Radon gas: A naturally occurring odorless gas, radon may be found in some houses or buildings. The U.S. Environmental Protection Agency considers exposure to radon gas as the number one cause of lung cancer in non-smokers. Kits are available to test for radon in your home or office.

Asbestos: Long-term exposure to asbestos is linked to an increased risk of lung cancer. Miners, mill workers or people who may have breathed in asbestos fibers are at a greater risk of developing lung cancer.

Industrial or workplace exposures: Inhaling chemicals or minerals, such as asbestos, arsenic, chromium, nickel, soot or tar may, over time, increase a person’s NSCLC risks. Workers in certain manufacturing or mining industries may have an increased exposure to these chemicals. Diesel exhaust and air pollution may also be harmful.

Previous treatments

A history of lung diseases, including previous lung cancers, may put you at a higher risk of developing the disease. There is also a risk associated with other cancer treatments, like radiation therapy.

Small cell lung cancer risk factors

Genetic risk factors

Family history: Anyone previously diagnosed with lung cancer or anyone with a family history of the disease has an increased risk. In particular, people who inherit chromosome 6 are more likely to develop lung cancer.

Lifestyle risk factors

Smoking: Cigarette smoke is a leading risk factor for small cell lung cancer (SCLC). The risk increases with the number of cigarettes smoked per day for any extended period of time. Smokers who quit before the lung cancer develops live longer than people who continue to smoke. This is because, once a smoker quits, the lungs are capable of repairing the damaged tissue.

Second-hand smoke: Non-smokers who are regularly exposed to second-hand cigarette smoke are also at an increased risk for developing SCLC.

Radon: When uranium breaks down in soil and rock, it releases a naturally occurring radioactive gas called radon. This gas may be found in the basements of older homes or buildings. Exposure to concentrated amounts of radon gas increases a person’s risk for developing SCLC. Test kits that can detect and measure levels of radon are widely available.

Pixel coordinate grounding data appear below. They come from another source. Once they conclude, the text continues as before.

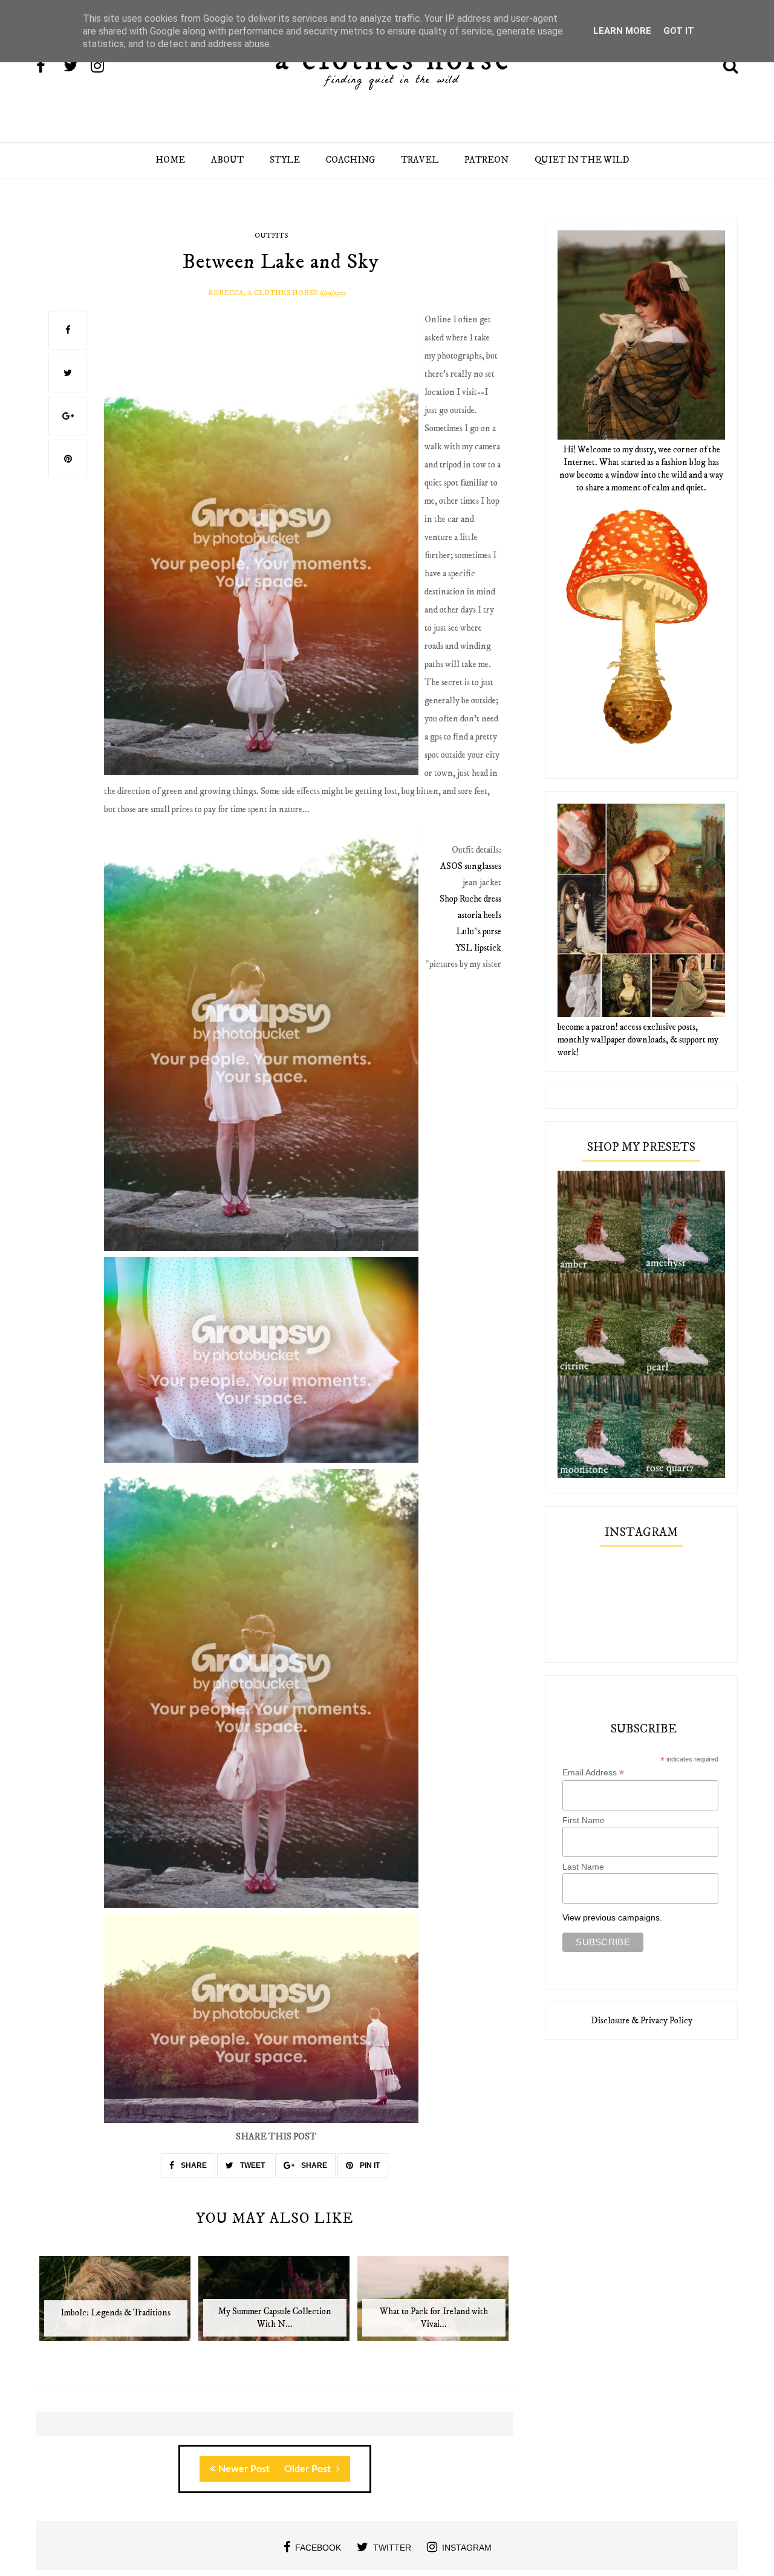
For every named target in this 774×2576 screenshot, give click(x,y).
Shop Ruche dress (470, 899)
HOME (170, 160)
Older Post (308, 2469)
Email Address (593, 1772)
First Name (583, 1820)
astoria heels (479, 915)
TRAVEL (419, 160)
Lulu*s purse (478, 931)
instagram (467, 2547)
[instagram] (103, 67)
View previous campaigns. (612, 1917)
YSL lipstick (478, 948)
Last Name (583, 1867)
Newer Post (244, 2469)
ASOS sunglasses (470, 866)
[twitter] (76, 67)
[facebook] (49, 67)
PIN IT (369, 2165)
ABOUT (227, 160)
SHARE (193, 2165)
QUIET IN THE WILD (582, 160)
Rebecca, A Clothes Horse (263, 293)
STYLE (285, 160)
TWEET (251, 2165)
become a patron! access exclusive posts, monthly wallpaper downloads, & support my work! (638, 1039)
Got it (678, 30)
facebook (318, 2547)
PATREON (486, 160)
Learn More (622, 30)
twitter (392, 2547)
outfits (271, 235)
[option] (115, 2304)
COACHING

Workplace exposure: There are a variety of industries where workers are regularly exposed to carcinogens, such as asbestos, which increases their risk for lung cancer. Other workplace agents that increase the risk for SCLC include radioactive ores, inhaled chemicals or minerals, such as beryllium, cadmium, silica, vinyl chloride and nickel compounds, and diesel exhaust.

Previous treatments

A history of lung diseases, including previous lung cancers, may put you at a higher risk of developing the disease. There is also a risk associated with other cancer treatments, like radiation therapy.

Metastatic lung cancer risk factors 

Smoking: For smokers, the amount and rate at which you smoke can increase your changes of lung cancer. Because the symptoms often go unnoticed, the chance of the cancer spreading is also high.